Collected data entries:
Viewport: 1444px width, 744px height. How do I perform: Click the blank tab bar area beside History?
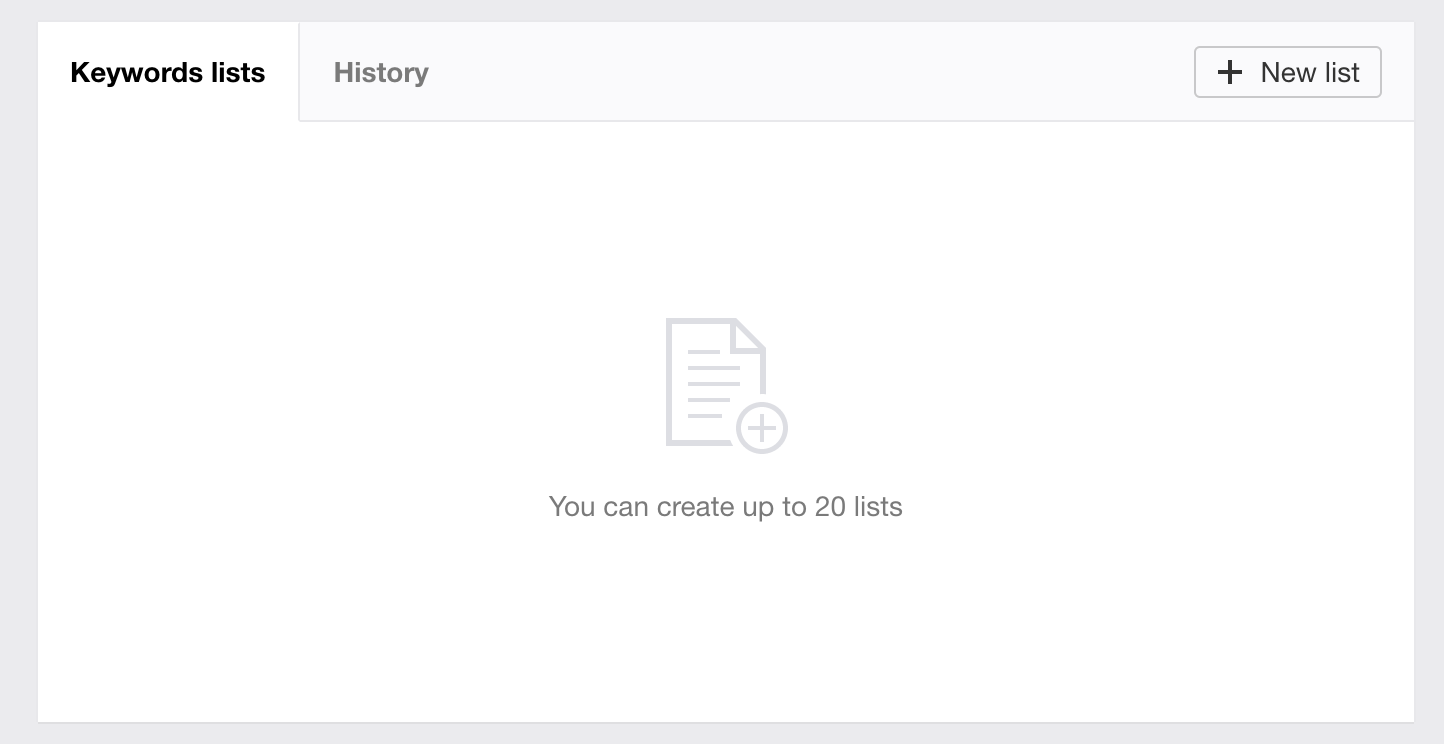pyautogui.click(x=800, y=73)
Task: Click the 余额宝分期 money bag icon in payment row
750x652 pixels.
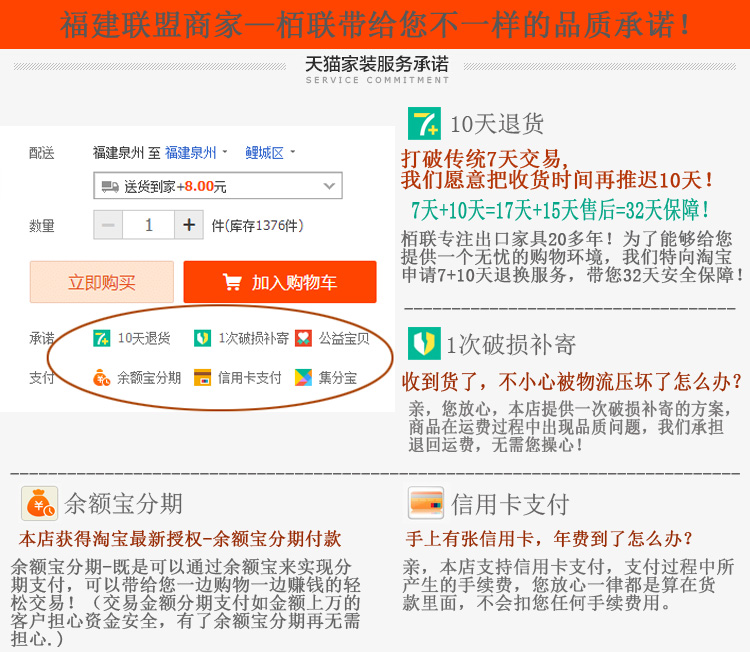Action: (101, 378)
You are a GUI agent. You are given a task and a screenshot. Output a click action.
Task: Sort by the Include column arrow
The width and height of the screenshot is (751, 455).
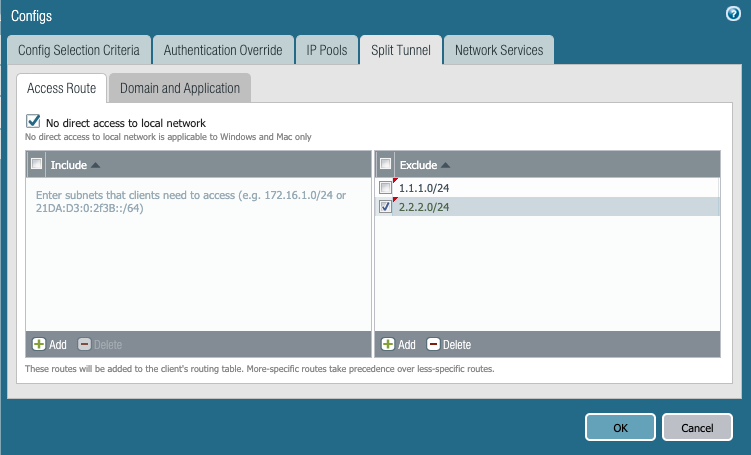[95, 165]
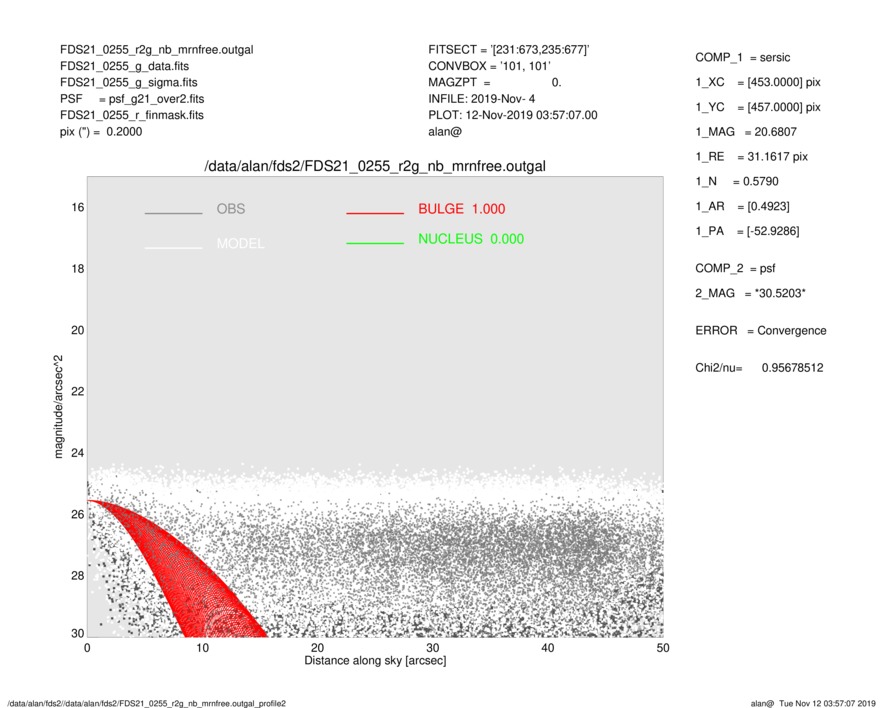Click the plot title above the graph
The image size is (885, 708).
tap(375, 166)
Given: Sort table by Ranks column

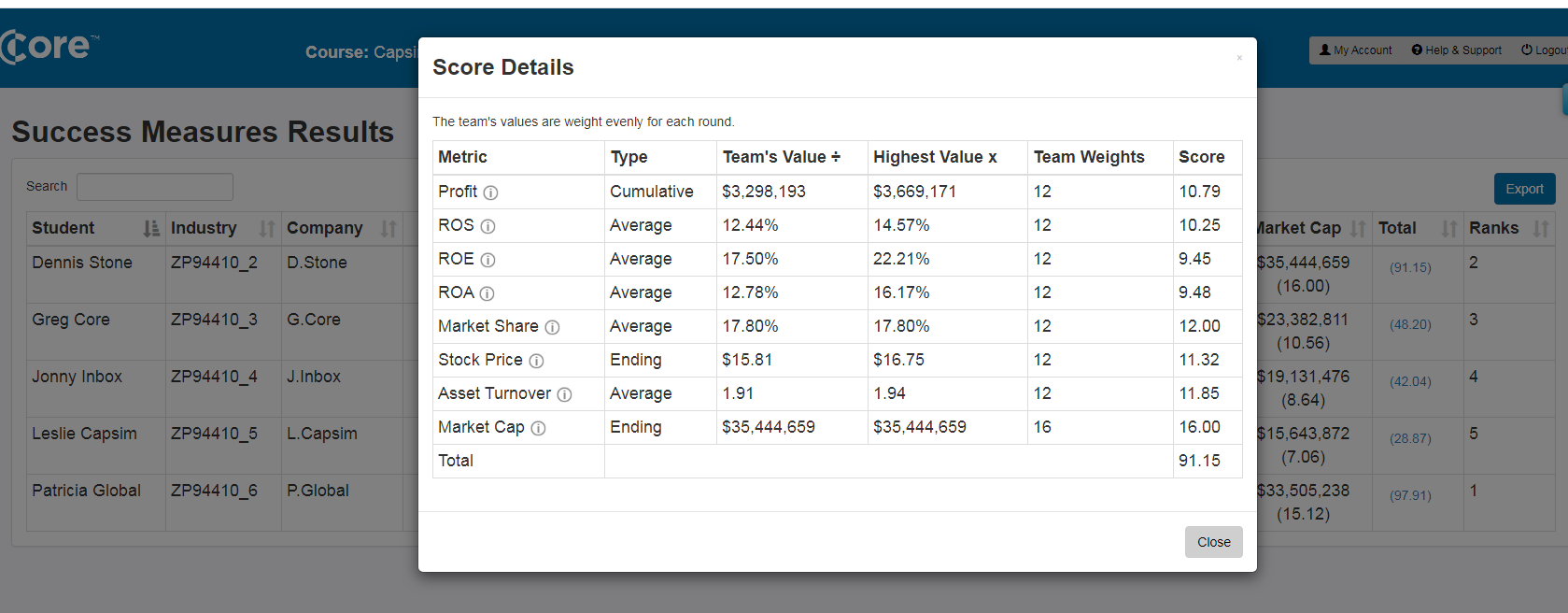Looking at the screenshot, I should click(x=1541, y=228).
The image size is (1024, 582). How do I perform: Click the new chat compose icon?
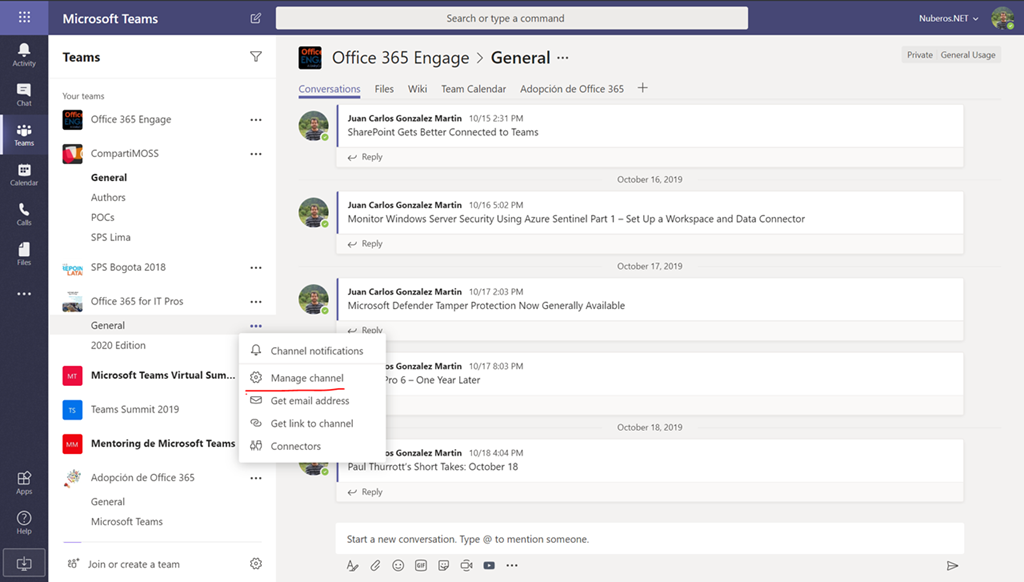pyautogui.click(x=256, y=18)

- [EXERCISE AIM]: The line containing "Given: Sort table by Ranks column" and every line after it, through the end of the data, are to be output exactly. Omit the pictures.

- [YOUR RESPONSE]:
Given: Sort table by Ranks column

Looking at the screenshot, I should click(x=1541, y=228).
The image size is (1024, 582). How do I perform: Click the new chat compose icon?
pyautogui.click(x=256, y=18)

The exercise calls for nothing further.